ELODIA Posted on Thursday, December 11, 2008

I don't understand how a mother would kill her child... you know instead of killing someone... you could save many lives by letting other adults adopt your children because maybe they can't have kids that is better than wasting a life and you will love that child and you will think of where it is and if it is safe... but you did the best thing you could

frankie simmons Posted on Friday, February 13, 2009

This poem is pretty much exactly how I feel. I had an abortion 6 years ago and I was not a Christian. I am still struggling with the forgiving myself part but I know that God has. I wish I could take what I did back but I can't. I wish I would have let myself love that child or give someone who wanted that baby a chance to be a parent but I can't take back what I did. I have had to learn to live with it and get through it just like you and my only comfort has been through Jesus. I wouldn't be here right now if it wasn't for him. I tried to take my own life twice because of the abortion but I found forgiveness and now I get the awesome privilege of being a mother to twins now.
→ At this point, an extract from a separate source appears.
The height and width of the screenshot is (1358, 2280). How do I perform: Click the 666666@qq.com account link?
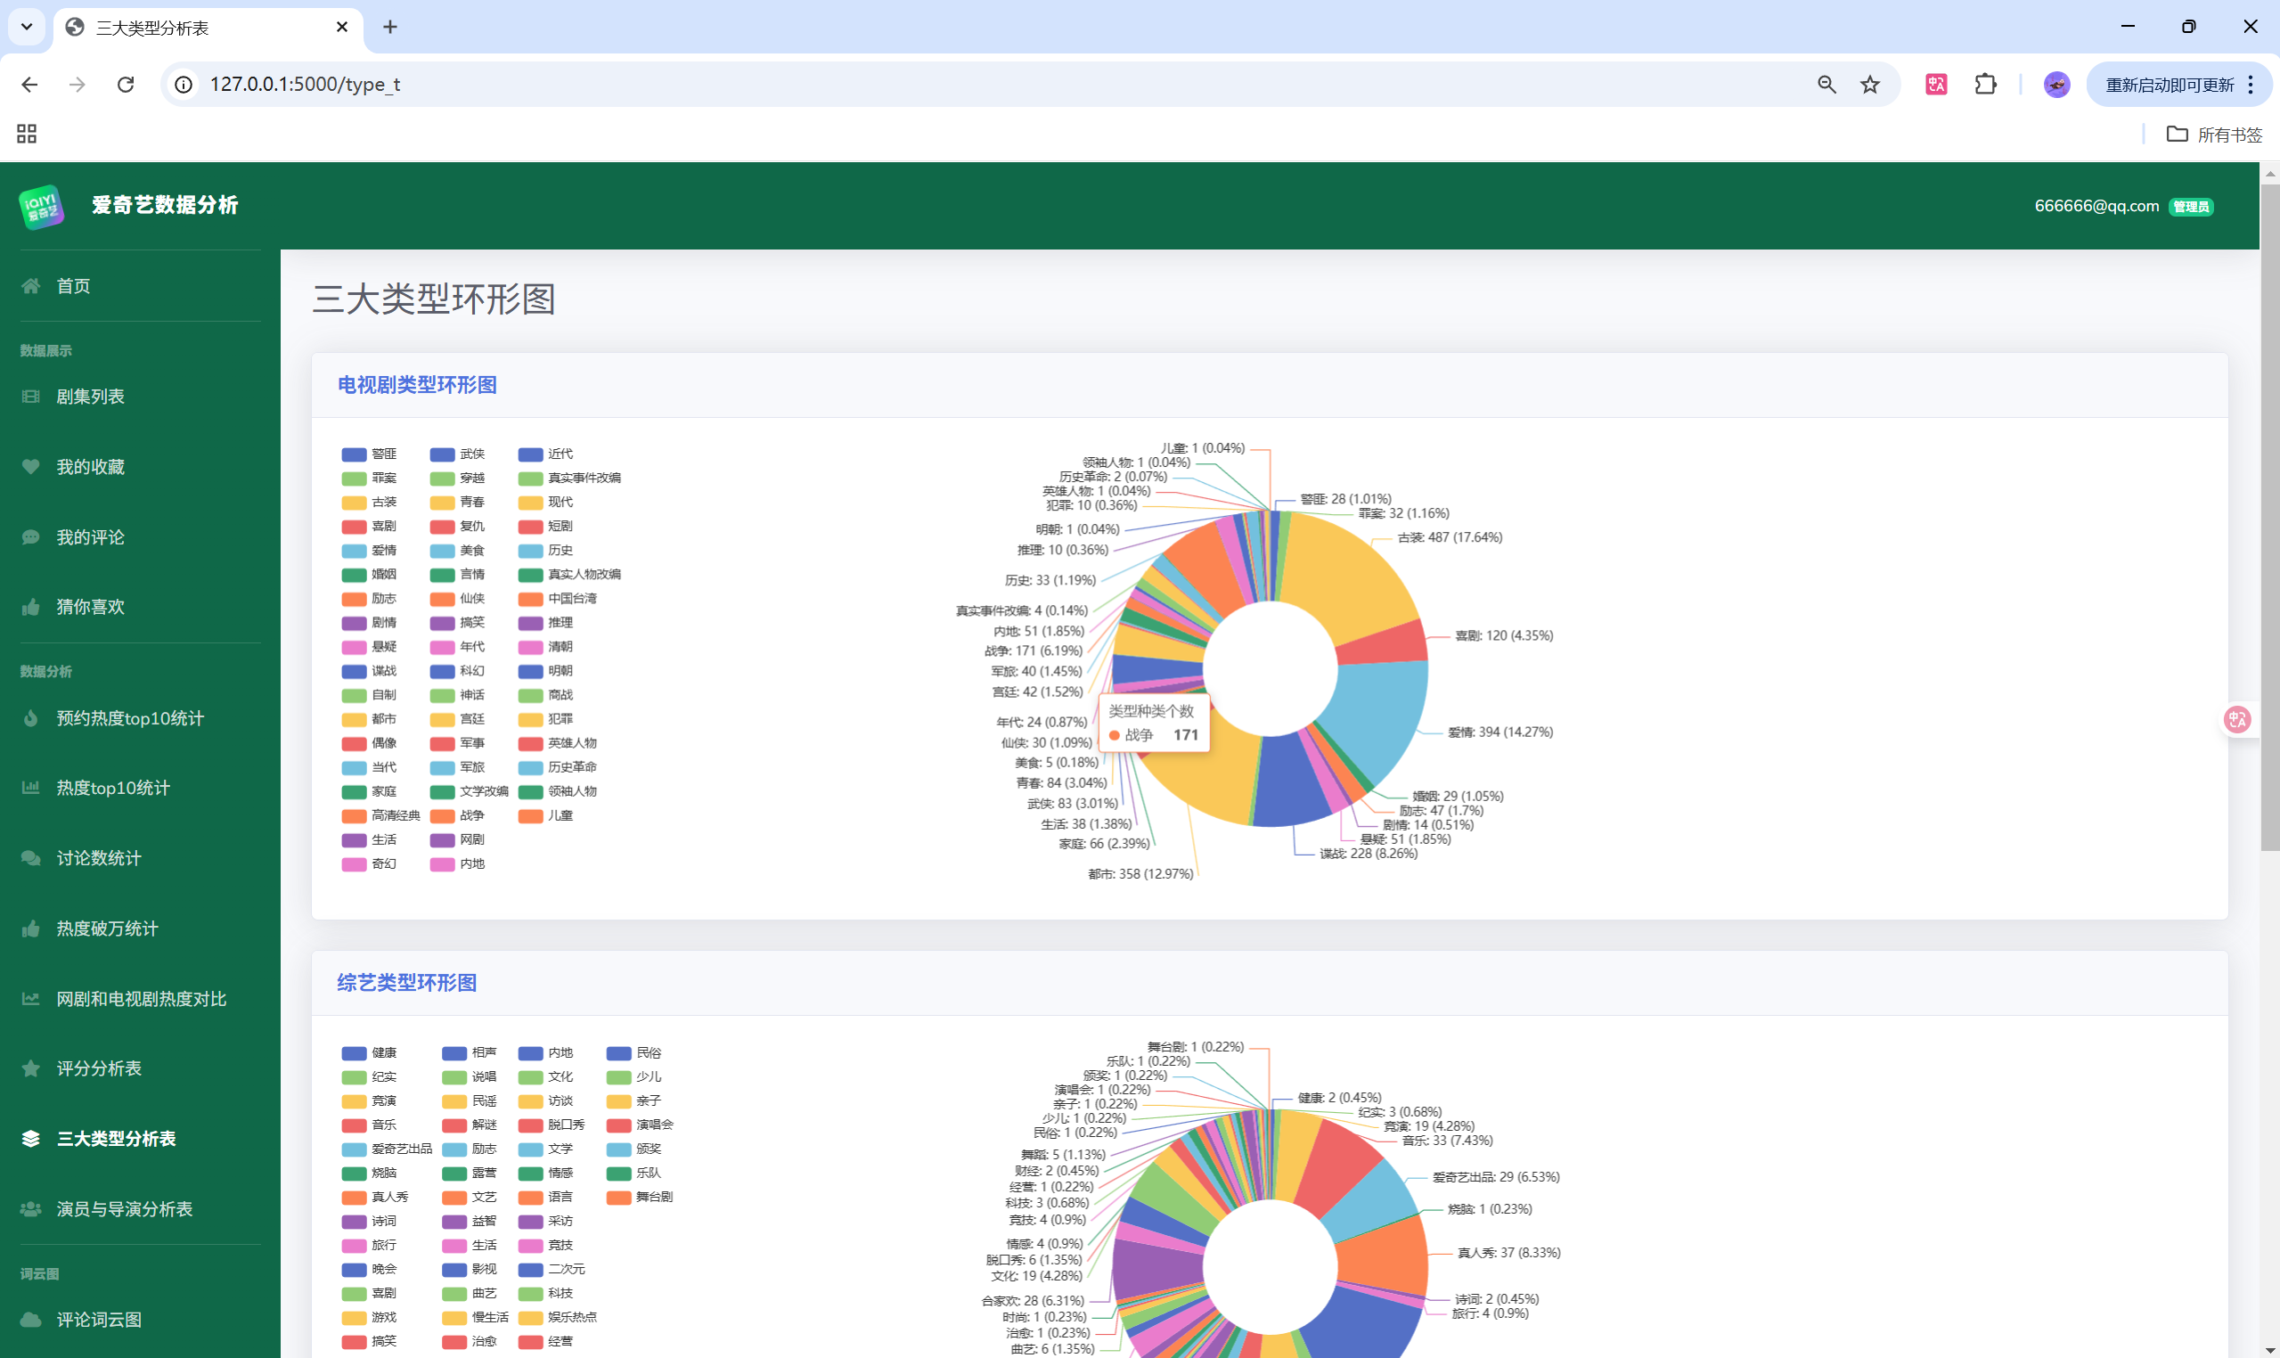(2095, 206)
I will look forward and dread the day I will be reunited with my baby because I am so ashamed of what I did I am scared to face the baby but I want to meet my angel so bad. I know how you feel just keep relying on Jesus he will get you through.

Brooke Posted on Thursday, March 19, 2009

I have not had an abortion and do not presume to understand what you're going through. I am a Christian and cast no stones but rather words of love and encouragement. We ALL make mistakes daily and thank GOD that He forgives us when we ask. I know that God and His angels are holding your baby and taking care of him/her while waiting for you. Lean on God and He will see you through. Ephes. 4:32 (KJV)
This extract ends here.